Igualmente, en dicha providencia se impuso a la abogada de los recurrentes, Doctora CLAUDIA PATRICIA CORREA PINEDA, la multa de diez (10) salarios mínimos mensuales legales vigentes, de conformidad con lo establecido por el artículo 49 de la Ley 1395 de 2010. El 28 de junio de 2012, la apoderada sancionada, interpone recurso de reposición “y en subsidio de apelación” contra dicho proveído, con el fin de que se revoque parcialmente el auto objeto de impugnación, en cuanto a la multa que le fue impuesta, o en su defecto, que ésta sea disminuida.
Aduce para el efecto, que el tema base del litigio había sido definido por esta Corporación en un asunto similar, por lo que consideró la no viabilidad de la sustentación del presente recurso de casación, “por la imposibilidad jurídica de fundamentarlo frente a la posición jurisprudencial presentada por la Corte (…)”; que esta situación condujo a que se configurara un “desistimiento tácito”; que la norma que contiene la sanción impuesta, pretende castigar la desidia o negligencia en la presentación de la demanda, por lo que no puede ser aplicada de manera automática; que asumió la gestión profesional del asunto bajo estudio “únicamente atada a las resultas del proceso”; y que tiene la condición de “madre cabeza de familia”.
Allega como pruebas: (i) el contrato de prestación de servicios profesionales, (ii) registro civil de nacimiento de su menor hija; (iii) certificados de pagos; y (iv) copia de la sentencia de casación laboral de fecha 1° de marzo de 2010, radicación 35864. De otra parte, mediante el escrito obrante a folios 41 a 44, el 28 de junio de 2012, solicita la “NULIDAD de la SANCIÓN IMPUESTA (…) por VIOLACIÓN AL DEBIDO PROCESO Y DERECHO DE DEFENSA”.
Para fundamentar el incidente propuesto, comienza por transcribir apartes de la sentencia C-203 de 2011; y señala que previamente a imponer el correctivo, debió permitirse su intervención, a fin de ejercer su defensa; que frente a tal sanción opera el artículo 29 de la Constitución Política; que fue gravada con la multa más alta “SIN NINGUNA DOSIFICACIÓN ”; que la norma castiga la desidia o negligencia y en el sub lite esas conductas no se evidenciaron; y que por tratarse de una decisión de carácter sancionatorio, debió ser notificada de manera personal, y así observar las reglas del debido proceso y del derecho de defensa.

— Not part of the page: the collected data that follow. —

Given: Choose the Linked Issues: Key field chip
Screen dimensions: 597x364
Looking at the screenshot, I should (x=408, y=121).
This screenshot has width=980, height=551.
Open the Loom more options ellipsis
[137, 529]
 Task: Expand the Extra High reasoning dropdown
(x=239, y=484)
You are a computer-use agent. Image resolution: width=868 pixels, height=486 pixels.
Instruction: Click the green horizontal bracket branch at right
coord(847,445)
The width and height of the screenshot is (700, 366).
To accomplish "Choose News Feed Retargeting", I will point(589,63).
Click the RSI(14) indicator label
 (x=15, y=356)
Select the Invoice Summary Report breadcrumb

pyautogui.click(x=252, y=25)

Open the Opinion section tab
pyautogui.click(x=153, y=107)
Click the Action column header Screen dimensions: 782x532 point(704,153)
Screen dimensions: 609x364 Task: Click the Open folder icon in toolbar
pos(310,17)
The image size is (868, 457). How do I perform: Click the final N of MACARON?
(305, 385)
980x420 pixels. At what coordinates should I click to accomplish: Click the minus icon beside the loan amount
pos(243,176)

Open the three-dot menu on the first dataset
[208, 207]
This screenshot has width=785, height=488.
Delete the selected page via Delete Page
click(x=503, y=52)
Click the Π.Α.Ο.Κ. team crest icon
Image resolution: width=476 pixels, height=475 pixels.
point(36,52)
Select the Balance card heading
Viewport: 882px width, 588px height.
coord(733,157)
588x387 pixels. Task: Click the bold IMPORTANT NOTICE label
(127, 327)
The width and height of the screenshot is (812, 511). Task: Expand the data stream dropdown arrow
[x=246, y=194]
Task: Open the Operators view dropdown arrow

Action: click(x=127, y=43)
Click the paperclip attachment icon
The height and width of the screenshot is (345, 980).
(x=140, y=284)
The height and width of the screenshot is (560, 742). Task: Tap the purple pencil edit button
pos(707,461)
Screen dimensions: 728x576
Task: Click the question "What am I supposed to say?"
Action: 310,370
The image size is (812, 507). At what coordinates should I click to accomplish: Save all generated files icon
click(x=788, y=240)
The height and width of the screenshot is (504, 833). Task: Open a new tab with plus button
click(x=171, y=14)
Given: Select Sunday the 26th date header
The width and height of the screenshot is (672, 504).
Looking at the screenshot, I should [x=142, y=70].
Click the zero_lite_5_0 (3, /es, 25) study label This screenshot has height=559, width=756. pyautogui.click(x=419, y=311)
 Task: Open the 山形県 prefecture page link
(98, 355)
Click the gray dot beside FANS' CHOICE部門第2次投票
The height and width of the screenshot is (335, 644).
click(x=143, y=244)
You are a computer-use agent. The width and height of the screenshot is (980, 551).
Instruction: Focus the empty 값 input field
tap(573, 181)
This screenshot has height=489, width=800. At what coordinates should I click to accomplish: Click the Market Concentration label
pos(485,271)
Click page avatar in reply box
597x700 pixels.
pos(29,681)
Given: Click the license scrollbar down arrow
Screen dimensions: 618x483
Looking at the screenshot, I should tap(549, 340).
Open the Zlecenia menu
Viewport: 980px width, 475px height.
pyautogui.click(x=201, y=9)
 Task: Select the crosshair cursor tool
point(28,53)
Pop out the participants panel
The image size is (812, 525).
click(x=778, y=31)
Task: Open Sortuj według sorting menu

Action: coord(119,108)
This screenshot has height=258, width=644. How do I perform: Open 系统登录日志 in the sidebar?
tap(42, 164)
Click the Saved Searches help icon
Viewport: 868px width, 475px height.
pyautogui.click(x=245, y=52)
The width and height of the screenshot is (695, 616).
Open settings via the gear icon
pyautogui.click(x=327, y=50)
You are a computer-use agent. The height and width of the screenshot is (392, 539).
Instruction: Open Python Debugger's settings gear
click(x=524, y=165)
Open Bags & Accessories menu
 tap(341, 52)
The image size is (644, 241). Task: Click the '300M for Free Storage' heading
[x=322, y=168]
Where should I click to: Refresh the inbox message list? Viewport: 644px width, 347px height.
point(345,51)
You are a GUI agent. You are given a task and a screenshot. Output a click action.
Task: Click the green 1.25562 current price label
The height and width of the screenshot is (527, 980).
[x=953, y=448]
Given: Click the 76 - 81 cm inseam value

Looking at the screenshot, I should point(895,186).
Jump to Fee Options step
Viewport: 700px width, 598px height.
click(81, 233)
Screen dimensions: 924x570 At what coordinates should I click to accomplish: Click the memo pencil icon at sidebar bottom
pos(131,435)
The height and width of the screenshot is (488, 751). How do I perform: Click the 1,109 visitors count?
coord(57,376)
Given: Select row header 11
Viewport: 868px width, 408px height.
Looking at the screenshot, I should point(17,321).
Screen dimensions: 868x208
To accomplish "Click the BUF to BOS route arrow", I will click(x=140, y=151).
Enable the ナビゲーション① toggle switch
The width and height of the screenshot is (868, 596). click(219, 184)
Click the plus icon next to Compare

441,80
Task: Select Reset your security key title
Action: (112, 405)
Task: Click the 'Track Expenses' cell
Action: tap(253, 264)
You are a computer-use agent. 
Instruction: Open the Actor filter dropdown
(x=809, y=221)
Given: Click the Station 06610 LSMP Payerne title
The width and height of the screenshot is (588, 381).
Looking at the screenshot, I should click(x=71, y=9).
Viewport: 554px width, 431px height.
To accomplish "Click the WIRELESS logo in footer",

II. CONSIDERACIONES DE LA CORTE a) DE LOS RECURSOS DE REPOSICIÓN Y, EN SUBSIDIO, APELACIÓN. En cuanto al recurso de reposición referido, es de señalar que el artículo 63 del Código de Procedimiento Laboral y de la Seguridad Social preceptúa que el “recurso de reposición procederá contra los autos interlocutorios, se interpondrá dentro de los dos días siguientes a su notificación cuando se hiciere por estado”.
(Negrillas de la Sala). Conforme a la anterior disposición legal, y teniendo en cuenta que en el presente asunto el auto impugnado fue notificado por anotación en estado del jueves 21 de junio de 2012, la impugnante disponía de los días viernes 22 y lunes 25 de junio de ese mismo año, para formular el recurso de reposición; sin embargo, como éste sólo fue radicado hasta el día 28 de junio siguiente, resulta ser indiscutiblemente extemporáneo.
Ahora, en cuanto al recurso de apelación interpuesto de manera subsidiaria, debe decirse que de conformidad con el artículo 65 ibídem, modificado por el 29 de la Ley 712 de 2001, éste sólo procede en el trámite de la primera instancia y frente a los casos allí previstos, y por consiguiente no es de recibo en la esfera casacional. Vale recordar que el trámite del recurso extraordinario de casación, no constituye otra instancia procesal, en tanto que su finalidad no es otra que la de hacer un control de legalidad sobre las sentencias emitidas por los Tribunales de Distrito Judicial, y sólo excepcionalmente por los Juzgados, en tratándose de la casación per saltum.
De modo que ante esta Corporación no procede el recurso de apelación, entre otras cosas, porque tampoco existe un superior jerárquico ante el cual pueda ser concedido, al ser éste el máximo Tribunal de la Jurisdicción Ordinaria. Así las cosas, se rechazará por extemporáneo el recurso de reposición y se desestimará por improcedente el recurso de apelación. Al margen de lo anterior, conviene decir, que la argumentación que expone la apoderada judicial en su escrito, no es suficiente para exonerarla del pago de la multa impuesta.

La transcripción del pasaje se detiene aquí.